Je vous laisse découvrir l’interview d’Ana Pak, féministe, exilée politique iranienne et membre du collectif lesbiennes-feministes-ba-ham (CLFBH) qui nous livre son point de vue sur ce phénomène relativiste faisant courir un grand danger aux femmes du monde entier.

WLWB: Vous êtes une exilée politique iranienne, une féministe radicale, pensez-vous que votre expérience iranienne a eu une répercussion sur votre vision du féminisme ?

En effet. Lorsque la révolution iranienne éclata en 1979, je sentais déjà dans mon très jeune cœur le cri des millions de personnes qui souhaitaient trouver la liberté.

Mais cette révolution a été instrumentalisée par des islamistes (qui constituaient une infime minorité). Comme ce que nous voyons aujourd’hui en Égypte, en Tunisie, au Libye et dans d’autres pays sous les lois islamiques. Ils ont en premier attaqué les femmes,  Khomeiny leur a ainsi demandé de se voiler.

J’étais très jeune à l’époque mais à ce moment -là, mon corps d’enfant de sexe féminin ressentait profondément l’effroi de ces milliers de femmes iraniennes qui protestaient contre le voile, et il s’alarmait à l’unisson de leur indignation.

Je ressentais cette révolte des femmes, même si je ne pouvais pas encore tout comprendre.

Il faut savoir que Khomeiny a tout d’abord été contraint de revenir sur certaines de ses positions au regard des colères, des révoltes et des manifestations quotidiennes des femmes !

Il déclara d’ailleurs que « Non, l’Etat islamique n’obligerait pas les femmes à se voiler, [il] leur en laisser[ait] le choix.»

Mais quelques jours après cette déclaration de capitulation de Khomeiny, j’entendis, médusée, au journal télévisé, Banisadr, le premier président du régime islamiste, déclarer que « si l’islam voilait les femmes, c’était parce que la science avait prouvé que des ondes capables d’exciter les hommes se cachaient dans les cheveux des femmes. Et qu’afin de s’assurer qu’hommes et femmes puissent vivre en paix dans la société et sans excitation, l’islam exigeait que des femmes qu’elles soient voilées.» !!!

Ces paroles m’ont laissée bouche bée. Tous les moyens étaient bons pour imposer le voile aux femmes.  Quand le régime n’arrivait pas à le faire au nom de la religion, il essayait de l’imposer en utilisant cette fois des arguments soi-disant scientifiques.

Et en fin de compte, ce fût bien par des violences et par des humiliations inouïes, permanentes et constantes, que le régime islamiste réussit à contraindre les Iraniennes au voile.

Au début, par des coups, des brutalités, des insultes et des menaces, par les licenciements en masse des femmes dans les entreprises et dans les fonctions d’Etat, la retraite imposée. Puis par le viol, des violences physiques répétées, des contraventions, des arrestations et des emprisonnements. Le voile était de la même manière imposée aux femmes qui restaient embauchées, ou réembauchées.

Le voilement du corps des femmes dévoile en lui-même la violence du patriarcat sur notre corps. Comme pour la prostitution, la violence lui est inhérente. Cette violence, psychologique et corporelle, est dans la sexualisation des femmes.

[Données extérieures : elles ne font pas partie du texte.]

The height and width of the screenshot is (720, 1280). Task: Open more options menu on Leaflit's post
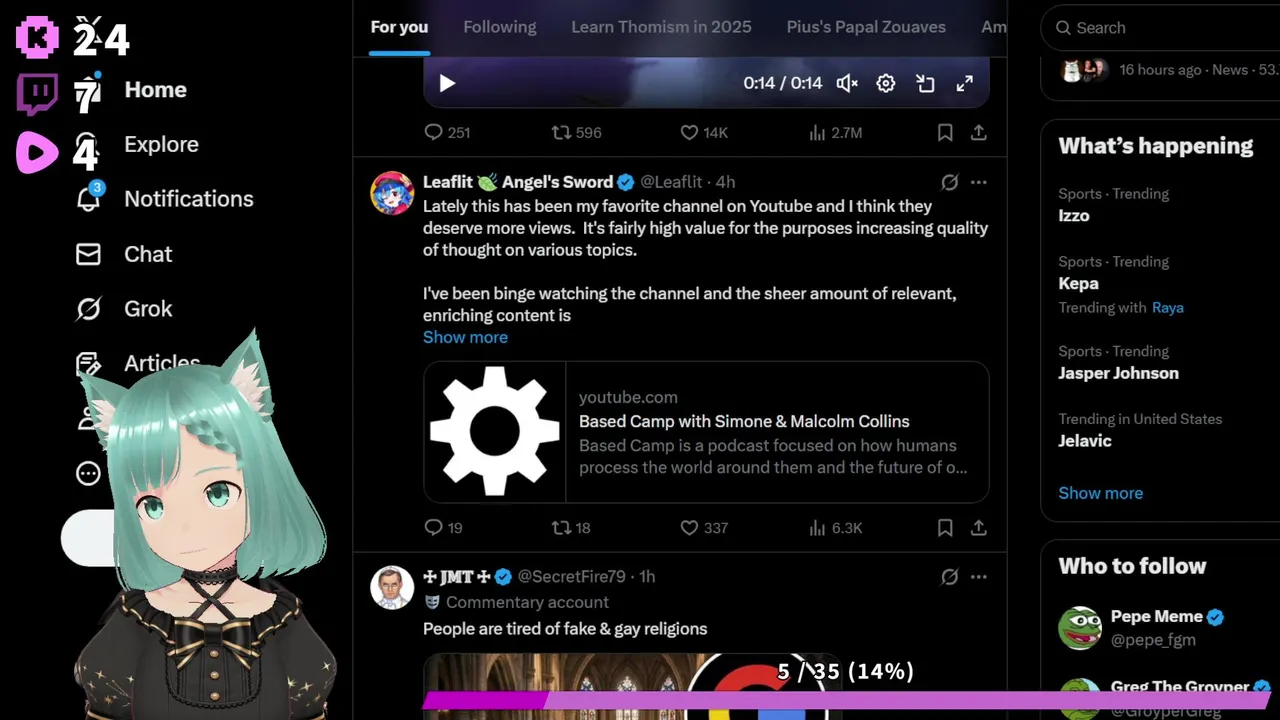979,182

Donc oui, cette expérience d’un régime facho-islamiste m’a donné une certaine grille de lecture du monde, qui forge mon féminisme et qui me procure, comme à beaucoup d’autres femmes, les antennes nécessaires pour détecter les stratégies d’intimidation des islamistes et pour cerner l’aberration qui consisterait à devoir tout accepter au nom de la tolérance culturelle.

D’autre part, je pense que nous n’avons pas besoin de subir une mutilation sexuelle féminine pour lutter contre. De nombreuses femmes luttent contre les extrémismes religieux et en particulier l’islamisme, sans l’avoir subi personnellement.

Au nom de la tolérance et du « relativisme culturel », au nom de la « lutte contre l’islamophobie», on nous impose même ici dans des sociétés plutôt démocratiques et plutôt libres, la peur des extrémistes religieux et l’interdiction de critiquer les religions, surtout l’islam, et nous condamne au silence au nom de blasphème.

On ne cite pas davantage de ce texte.